Cassandra Khaw

Malaysian horror and dark fantasy author known for lush, visceral prose, folklore-soaked novellas, and award-winning short fiction.

Cassandra Khaw

Cassandra Khaw was born on 31 August 1984 in Malaysia, and their path to literary horror was anything but conventional. Before novels, there were bylines — games and technology journalism for outlets including Eurogamer, Ars Technica, and The Verge. That background in interactive storytelling left fingerprints all over their fiction: a fluency with atmosphere, dread-as-mechanics, and the particular intimacy of a reader placed inside someone else's nightmare.

Their novella debut, Hammers on Bone (2016), announced a voice that was difficult to categorise and harder to ignore. It folded hard-boiled noir and Lovecraftian cosmic horror into the same bruised, rain-slicked frame, earning a British Fantasy Award nomination and a Locus Award nomination for Best Novella. The follow-up novellas in the Gods & Monsters series continued to push genre conventions sideways, each one a different hybrid of myth and menace.

Then came Nothing But Blackened Teeth (2021), a haunted house story soaked in Japanese Heian-era folklore. A group of friends gathering at a centuries-old mansion, its foundations resting on the bones of a sacrificed bride. Short, suffocating, and precise in its cruelty, the novella became a USA Today bestseller and earned nominations for the Bram Stoker, Shirley Jackson, World Fantasy, and British Fantasy Awards. It is, for many readers, the book that defines what Khaw does best: take something culturally specific, render it with genuine reverence, and then let it turn feral.

The Salt Grows Heavy (2023) arrived with a similar ferocity. A mermaid-and-plague-doctor horror fairy tale that subverts the genre's comfort with deliberate savagery, it demonstrated Khaw's range — moving from Japanese ghost horror to a blood-soaked reimagining of Western folk myth without losing the density of their prose or the sharpness of their thematic concerns. Identity, power, hunger, and the cost of survival run through all of their work like a recurring wound.

Their debut short fiction collection, Breakable Things (2022), gathered 23 stories spanning cosmic dread, body horror, and psychological tension. It won the Bram Stoker Award for Superior Achievement in a Fiction Collection, confirming what short fiction readers had known for years — that Khaw's work in magazines such as Tor.com, Clarkesworld, Uncanny Magazine, The Magazine of Fantasy & Science Fiction, and Lightspeed was not peripheral, but central to their artistic project.

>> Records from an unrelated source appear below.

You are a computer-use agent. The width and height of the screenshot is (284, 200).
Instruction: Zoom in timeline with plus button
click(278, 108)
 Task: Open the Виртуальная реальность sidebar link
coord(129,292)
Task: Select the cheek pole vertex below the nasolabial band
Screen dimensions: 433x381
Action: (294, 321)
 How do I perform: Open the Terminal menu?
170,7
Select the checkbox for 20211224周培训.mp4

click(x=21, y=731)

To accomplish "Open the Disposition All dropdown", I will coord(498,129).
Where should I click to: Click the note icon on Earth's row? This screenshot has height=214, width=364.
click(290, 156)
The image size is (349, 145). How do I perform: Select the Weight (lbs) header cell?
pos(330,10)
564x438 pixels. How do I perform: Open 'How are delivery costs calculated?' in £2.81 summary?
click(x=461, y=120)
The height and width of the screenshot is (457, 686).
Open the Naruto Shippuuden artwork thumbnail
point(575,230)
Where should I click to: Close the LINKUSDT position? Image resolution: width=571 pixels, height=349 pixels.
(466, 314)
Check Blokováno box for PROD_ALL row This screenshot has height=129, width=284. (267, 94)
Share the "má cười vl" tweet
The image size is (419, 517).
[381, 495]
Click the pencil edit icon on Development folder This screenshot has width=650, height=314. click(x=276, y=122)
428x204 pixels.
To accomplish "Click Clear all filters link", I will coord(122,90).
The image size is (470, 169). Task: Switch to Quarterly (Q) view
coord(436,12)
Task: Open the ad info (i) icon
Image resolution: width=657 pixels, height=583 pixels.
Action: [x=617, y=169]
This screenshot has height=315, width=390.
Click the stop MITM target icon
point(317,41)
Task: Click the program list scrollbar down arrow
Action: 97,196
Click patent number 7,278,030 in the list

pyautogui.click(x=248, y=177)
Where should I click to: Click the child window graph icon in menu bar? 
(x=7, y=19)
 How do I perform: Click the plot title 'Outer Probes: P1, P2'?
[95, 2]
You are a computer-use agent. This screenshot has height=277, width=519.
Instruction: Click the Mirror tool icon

Khaw also co-authored The Dead Take the A Train (2023) with Richard Kadrey, a propulsive urban fantasy horror set in New York City, and their most recent novel, The Library at Hellebore, is a dark academia horror that follows a girl kidnapped and forced into an elite academy for the catastrophically powerful — only for graduation day to become a massacre. It marked their most accessible entry point for readers new to their work, without softening the violence or the wit.

Beyond prose, Khaw has written for video games including Wasteland 3, Sunless Skies, and Fallen London, and contributed to tabletop RPG sourcebooks including Van Richten's Guide to Ravenloft for Dungeons & Dragons. They use they/them pronouns and currently reside in Canada. Across every medium, their writing is governed by the same instinct: to find the seam where folklore, grief, and the body meet, and press on it until something tears.